19 April 2010 | 00.00 WIB

Image of Tempo
Perbesar

Baca berita dengan sedikit iklan, klik di sini

Gambarlah lingkaran. Mungkin itu menyimbolkan dunia, planet, atau sekadar sebuah topi bundar atau bentuk sebuah gong. Lantas coba tarik lingkaran-lingkaran di dalam dan di luar lingkaran itu, dengan jarak sama, sampai memenuhi bidang gambar. Yang kita lihat tak lagi sederhana. Tambahkan kemudian bentuk segitiga, bisa satu atau lebih. Terkesan kemudian seolah segitiga itu berpusar, dibawa oleh garis-garis lingkaran. Ya, garis-garis itu memberikan imaji gerak berpusar—dan pameran ini bertajuk Alun dan Pusaran.

Itulah yang terkesan dari pameran karya seni grafis A.T. Sitompul di Bentara Budaya Jakarta pekan lalu, yang hampir semua karya adalah garis-garis lingkaran atau mengandung bentuk lingkaran yang disusun dengan meng­ulang-ulang garis melingkar (arsir me­lingkar). Terasa sangat beralasan Sitompul mengambil bentuk lingkaran: bentuk yang mudah memberikan imaji gerak berpusar dan kita tahu roda kendaraan bukanlah berbentuk kotak, melainkan lingkaran.

Dari karya-karya itu, terasa bahwa perupa satu ini mempercayai bentuk ilmu ukur, bentuk yang pasti: lingkaran, segitiga, persegi, dan anak turunnya. Saya kira ia tak ”mempercayai” keterampilan tangannya sendiri, karena itu ia memerlukan alat bantu. Atau, dari sisi lain, ia tak ingin emosi sesaatnya mempengaruhi garis-garisnya. Ia ingin menggambarkan suatu bentuk yang pasti, yang bisa dipertanggungjawabkan secara eksakta.

Ini tepat dengan pilihan medianya: seni grafis teknik cukil, dan dalam pameran ini ia memilih papan keras (hardboard). Dengan cukil-mencukil itu ia bebas menggunakan alat bantu dan tak langsung tampak pada karya. Ini tidak berarti perupa yang menggambar langsung di kanvas tak bisa mencapai kepastian bentuk. Namun sepiawai apa pun tangan menggaris tak mengalahkan garis yang ditarik dengan bantuan penggaris. Lingkaran-lingkaran Sitompul saya duga dibuat dengan bantuan jangka atau sejenisnya. Lain dari­pada itu, melukis di kanvas langsung memerlukan waktu. Untuk menaruh kayu penggaris di kanvas, misalnya, karena ada garis yang tak direncanakan diperlukan, mesti menunggu gambar yang sudah ada kering lebih dulu.

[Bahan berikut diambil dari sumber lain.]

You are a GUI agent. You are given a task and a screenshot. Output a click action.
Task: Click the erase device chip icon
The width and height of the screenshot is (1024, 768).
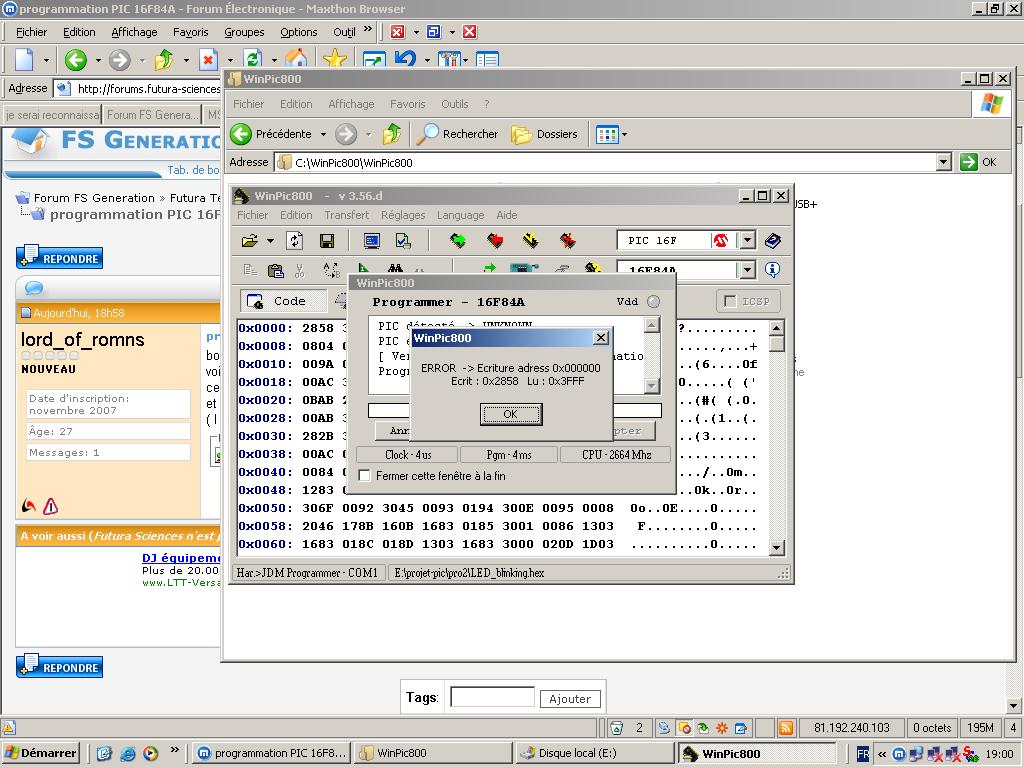(568, 241)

Keeksakan Sitompul juga tecermin dari pilihannya mencetak matriks pada kanvas, bukan kertas. Pada karya-karya cukil kayu Jepang klasik, efek tak terduga karena sifat kertas yang menyerap cat yang dianggap sebagai ”seni”-nya cukil kayu (ukiyo-e, kata orang Jepang). Ditambah lagi sifat kertas yang mudah mengikuti lekuk-liku permukaan matriks, berbagai ketidak­terdugaan memang mudah muncul. Tapi itulah memang yang menjadikan karya seni grafis berbeda dengan karya lukis. Dalam hal Sitompul, rupanya ia ingin menghilangkan efek tak terduga itu semaksimal mungkin. Maka ia memilih kanvas dengan cat dasar khusus, yang menyerap cat bagaikan kertas, tapi terbatas efeknya.

Dengan kanvas ia pun bisa mengatur tebal-tipis cat, tanpa mengambil banyak risiko kanvas sobek—dengan kertas bisa juga pengontrolan dilakukan, tapi risiko kertas sobek besar.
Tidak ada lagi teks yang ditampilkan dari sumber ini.